I don’t blame them at all, actually it’s an innocent ignorance where they had these misconceptions and nobody had explained to them and reached out to them as to what the truth and beauty of Islam really was.
So, when my family reacted slightly negative towards me, I knew it was just their emotional reaction; it was not their understating that I have become a better person and why I made that change.
Searching for Support
When I became a Muslim there was no real support network or social web to kind of guide the new Muslims into their religion. There wasn’t a big machine to propagate the truth about the religion.
This is where I think my personal contribution can come as I’m also trying to know about the religion everyday; and while I do that I’d like also to teach others and make the transition as easy as possible as well to let people understand that when they become Muslims they don’t lose their identity. They are still who they are, they still have their interests and their likes and their dislikes.

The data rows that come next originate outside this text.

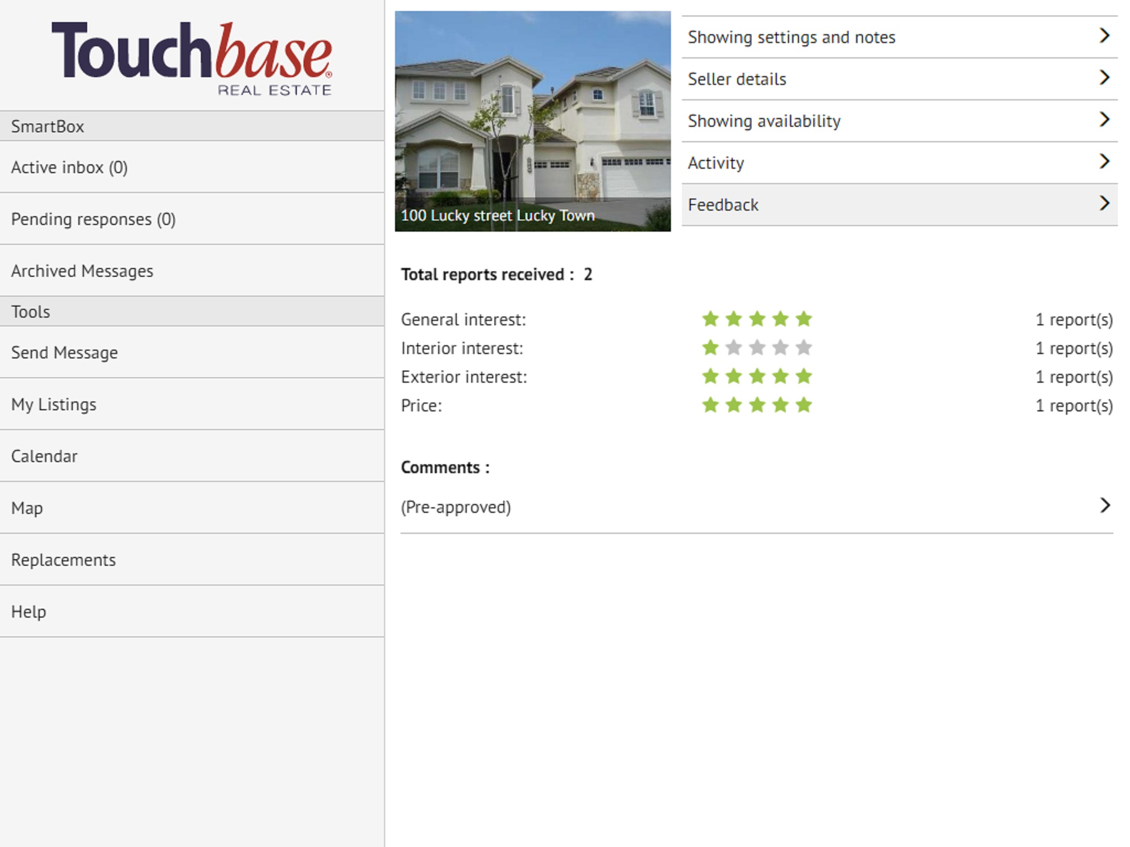Click last gray star of Interior interest
The width and height of the screenshot is (1130, 847).
804,347
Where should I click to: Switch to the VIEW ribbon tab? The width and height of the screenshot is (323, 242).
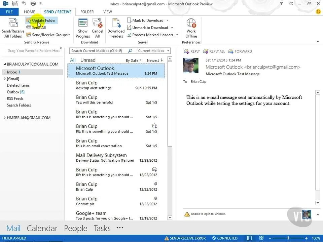(x=108, y=11)
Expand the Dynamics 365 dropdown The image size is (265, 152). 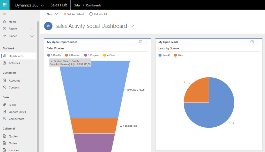pos(42,5)
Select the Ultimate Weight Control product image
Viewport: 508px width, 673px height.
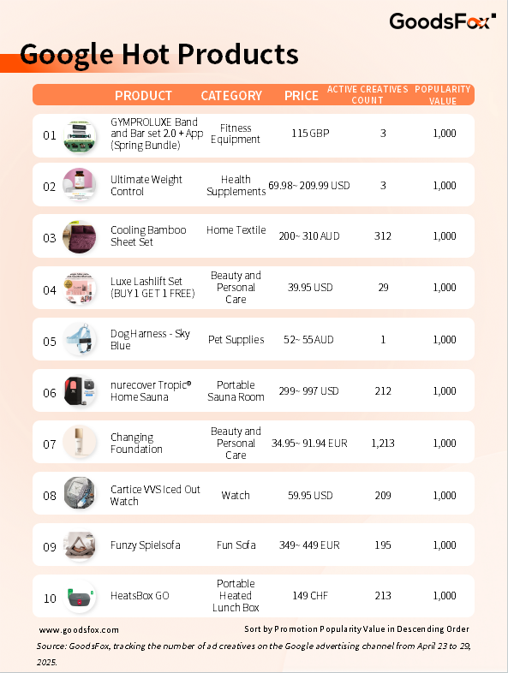coord(80,185)
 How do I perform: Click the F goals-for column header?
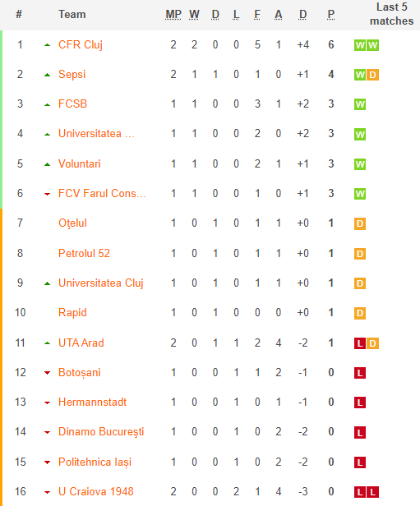257,15

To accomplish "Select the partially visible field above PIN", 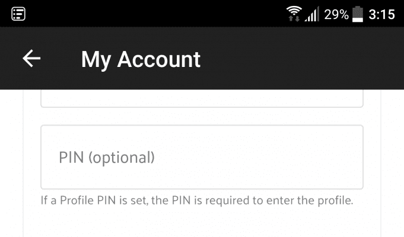I will click(202, 98).

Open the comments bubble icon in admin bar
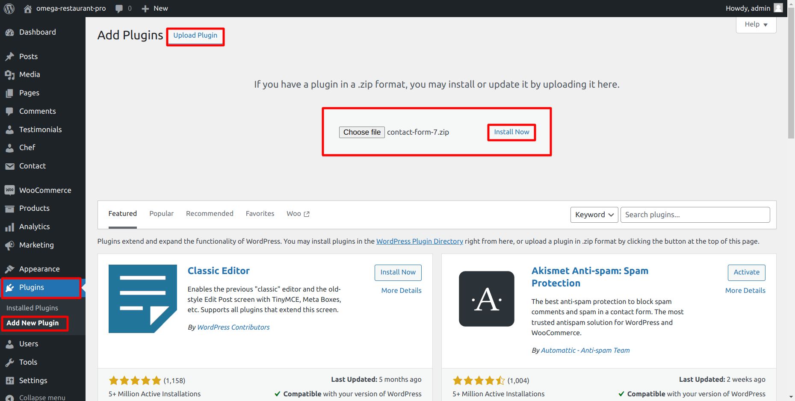coord(119,9)
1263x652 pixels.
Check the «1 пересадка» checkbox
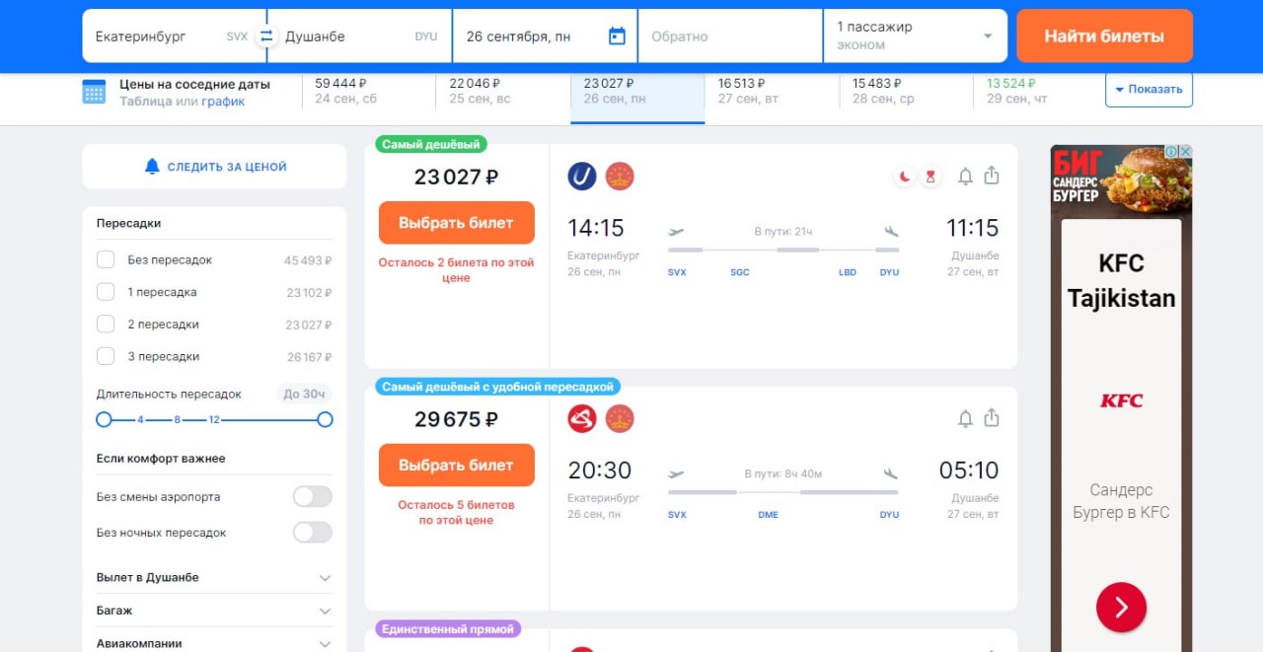106,292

I’d like to make it easier for the families to let them know that these persons are still them. The only thing that changed is their outlook. They’ve just come in touch with the greater reality.
Islam Taught Me
I think the biggest things that Islam has done for me is that it gave me satisfaction in my heart; I finally could understand why I’m here and why this universe was created.
So I feel in sync with nature itself around me, I feel in sync with every human being and all of nature. It’s a beautiful feeling to wake up every morning to think about God and to have in mind every morning the miracles that He has given to us as well.
I think that I developed a respect to every single human being, animal… you name it.
Islam is a system of rights in many ways. I’ve learned to respect my parents more; I respect my neighbors more, and respect people from other faiths and other cultures more.
I think this kind of respect is needed especially in the world today where we have to heal a lot of wounds from the past.